Target pointing data:
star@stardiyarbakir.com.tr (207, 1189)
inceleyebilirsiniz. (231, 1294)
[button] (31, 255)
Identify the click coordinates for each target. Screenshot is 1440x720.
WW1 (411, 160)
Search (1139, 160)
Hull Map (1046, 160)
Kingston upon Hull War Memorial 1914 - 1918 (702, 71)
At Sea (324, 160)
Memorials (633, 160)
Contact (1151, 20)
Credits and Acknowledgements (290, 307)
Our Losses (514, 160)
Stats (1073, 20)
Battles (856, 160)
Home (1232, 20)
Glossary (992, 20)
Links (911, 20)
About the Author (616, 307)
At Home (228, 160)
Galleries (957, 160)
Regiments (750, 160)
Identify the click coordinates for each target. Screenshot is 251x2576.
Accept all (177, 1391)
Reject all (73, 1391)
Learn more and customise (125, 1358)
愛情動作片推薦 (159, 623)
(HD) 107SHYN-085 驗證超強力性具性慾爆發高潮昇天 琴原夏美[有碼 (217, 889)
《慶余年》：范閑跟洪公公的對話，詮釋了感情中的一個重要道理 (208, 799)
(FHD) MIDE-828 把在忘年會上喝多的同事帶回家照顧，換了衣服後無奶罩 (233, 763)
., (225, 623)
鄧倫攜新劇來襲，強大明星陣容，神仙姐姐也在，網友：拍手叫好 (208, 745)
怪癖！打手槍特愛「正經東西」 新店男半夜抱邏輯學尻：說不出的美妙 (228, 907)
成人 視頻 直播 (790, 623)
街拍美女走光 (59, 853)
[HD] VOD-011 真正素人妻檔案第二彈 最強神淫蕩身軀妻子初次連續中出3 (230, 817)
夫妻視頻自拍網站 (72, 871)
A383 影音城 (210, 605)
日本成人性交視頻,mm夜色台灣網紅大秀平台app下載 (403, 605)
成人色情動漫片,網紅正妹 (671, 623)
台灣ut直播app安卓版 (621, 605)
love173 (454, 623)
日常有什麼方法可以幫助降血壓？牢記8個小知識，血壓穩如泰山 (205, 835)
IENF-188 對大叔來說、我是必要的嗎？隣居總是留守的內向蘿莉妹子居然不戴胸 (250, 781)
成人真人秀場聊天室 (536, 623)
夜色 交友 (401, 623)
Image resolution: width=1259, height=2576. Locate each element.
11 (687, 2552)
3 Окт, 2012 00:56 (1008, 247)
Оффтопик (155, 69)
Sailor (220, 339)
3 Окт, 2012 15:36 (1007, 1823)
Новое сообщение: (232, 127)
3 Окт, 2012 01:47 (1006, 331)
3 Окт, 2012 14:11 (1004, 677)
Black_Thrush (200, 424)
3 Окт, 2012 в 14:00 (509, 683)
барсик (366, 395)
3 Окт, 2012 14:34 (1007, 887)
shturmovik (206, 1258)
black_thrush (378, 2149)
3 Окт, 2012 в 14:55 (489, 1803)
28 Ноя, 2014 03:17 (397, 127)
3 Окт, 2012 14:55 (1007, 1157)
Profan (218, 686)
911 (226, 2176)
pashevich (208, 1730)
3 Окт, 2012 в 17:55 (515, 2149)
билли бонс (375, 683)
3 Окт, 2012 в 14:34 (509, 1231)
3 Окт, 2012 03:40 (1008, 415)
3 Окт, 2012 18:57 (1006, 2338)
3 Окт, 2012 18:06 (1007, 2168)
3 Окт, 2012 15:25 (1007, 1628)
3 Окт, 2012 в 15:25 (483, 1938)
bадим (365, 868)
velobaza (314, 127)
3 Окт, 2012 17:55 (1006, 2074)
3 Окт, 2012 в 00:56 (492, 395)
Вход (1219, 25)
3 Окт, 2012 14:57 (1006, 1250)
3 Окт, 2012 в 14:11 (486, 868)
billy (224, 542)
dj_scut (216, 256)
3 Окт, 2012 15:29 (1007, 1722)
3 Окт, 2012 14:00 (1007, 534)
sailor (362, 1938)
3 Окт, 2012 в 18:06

[Written instruction] Reproduce all of the data above with "Glossary" changed to "Dictionary" everywhere it occurs, leaving every other part unchanged.

[Answer to this problem]
star@stardiyarbakir.com.tr (207, 1189)
inceleyebilirsiniz. (231, 1294)
[button] (31, 255)
Identify the click coordinates for each target. Screenshot is 1440x720.
WW1 (411, 160)
Search (1139, 160)
Hull Map (1046, 160)
Kingston upon Hull War Memorial 1914 - 1918 (702, 71)
At Sea (324, 160)
Memorials (633, 160)
Contact (1151, 20)
Credits and Acknowledgements (290, 307)
Our Losses (514, 160)
Stats (1073, 20)
Battles (856, 160)
Home (1232, 20)
Dictionary (992, 20)
Links (911, 20)
About the Author (616, 307)
At Home (228, 160)
Galleries (957, 160)
Regiments (750, 160)
Identify the click coordinates for each target. Screenshot is 251x2576.
Accept all (177, 1391)
Reject all (73, 1391)
Learn more and customise (125, 1358)
愛情動作片推薦 (159, 623)
(HD) 107SHYN-085 驗證超強力性具性慾爆發高潮昇天 琴原夏美[有碼 (217, 889)
《慶余年》：范閑跟洪公公的對話，詮釋了感情中的一個重要道理 (208, 799)
(FHD) MIDE-828 把在忘年會上喝多的同事帶回家照顧，換了衣服後無奶罩 (233, 763)
., (225, 623)
鄧倫攜新劇來襲，強大明星陣容，神仙姐姐也在，網友：拍手叫好 (208, 745)
怪癖！打手槍特愛「正經東西」 新店男半夜抱邏輯學尻：說不出的美妙 (228, 907)
成人 視頻 直播 (790, 623)
街拍美女走光 (59, 853)
[HD] VOD-011 真正素人妻檔案第二彈 最強神淫蕩身軀妻子初次連續中出3 (230, 817)
夫妻視頻自拍網站 (72, 871)
A383 影音城 (210, 605)
日本成人性交視頻,mm夜色台灣網紅大秀平台app下載 (403, 605)
成人色情動漫片,網紅正妹 (671, 623)
台灣ut直播app安卓版 (621, 605)
love173 (454, 623)
日常有什麼方法可以幫助降血壓？牢記8個小知識，血壓穩如泰山 (205, 835)
IENF-188 對大叔來說、我是必要的嗎？隣居總是留守的內向蘿莉妹子居然不戴胸 (250, 781)
成人真人秀場聊天室 (536, 623)
夜色 交友 (401, 623)
Image resolution: width=1259, height=2576. Locate each element.
11 (687, 2552)
3 Окт, 2012 00:56 (1008, 247)
Оффтопик (155, 69)
Sailor (220, 339)
3 Окт, 2012 15:36 (1007, 1823)
Новое сообщение: (232, 127)
3 Окт, 2012 01:47 (1006, 331)
3 Окт, 2012 14:11 (1004, 677)
Black_Thrush (200, 424)
3 Окт, 2012 в 14:00 (509, 683)
барсик (366, 395)
3 Окт, 2012 14:34 (1007, 887)
shturmovik (206, 1258)
black_thrush (378, 2149)
3 Окт, 2012 в 14:55 (489, 1803)
28 Ноя, 2014 03:17 (397, 127)
3 Окт, 2012 14:55 (1007, 1157)
Profan (218, 686)
911 (226, 2176)
pashevich (208, 1730)
3 Окт, 2012 в 17:55 (515, 2149)
билли бонс (375, 683)
3 Окт, 2012 в 14:34 (509, 1231)
3 Окт, 2012 03:40 (1008, 415)
3 Окт, 2012 18:57 (1006, 2338)
3 Окт, 2012 18:06 (1007, 2168)
3 Окт, 2012 15:25 (1007, 1628)
3 Окт, 2012 в 15:25 (483, 1938)
bадим (365, 868)
velobaza (314, 127)
3 Окт, 2012 17:55 (1006, 2074)
3 Окт, 2012 в 00:56 (492, 395)
Вход (1219, 25)
3 Окт, 2012 14:57 (1006, 1250)
3 Окт, 2012 в 14:11 (486, 868)
billy (224, 542)
dj_scut (216, 256)
3 Окт, 2012 15:29 (1007, 1722)
3 Окт, 2012 14:00 (1007, 534)
sailor (362, 1938)
3 Окт, 2012 в 18:06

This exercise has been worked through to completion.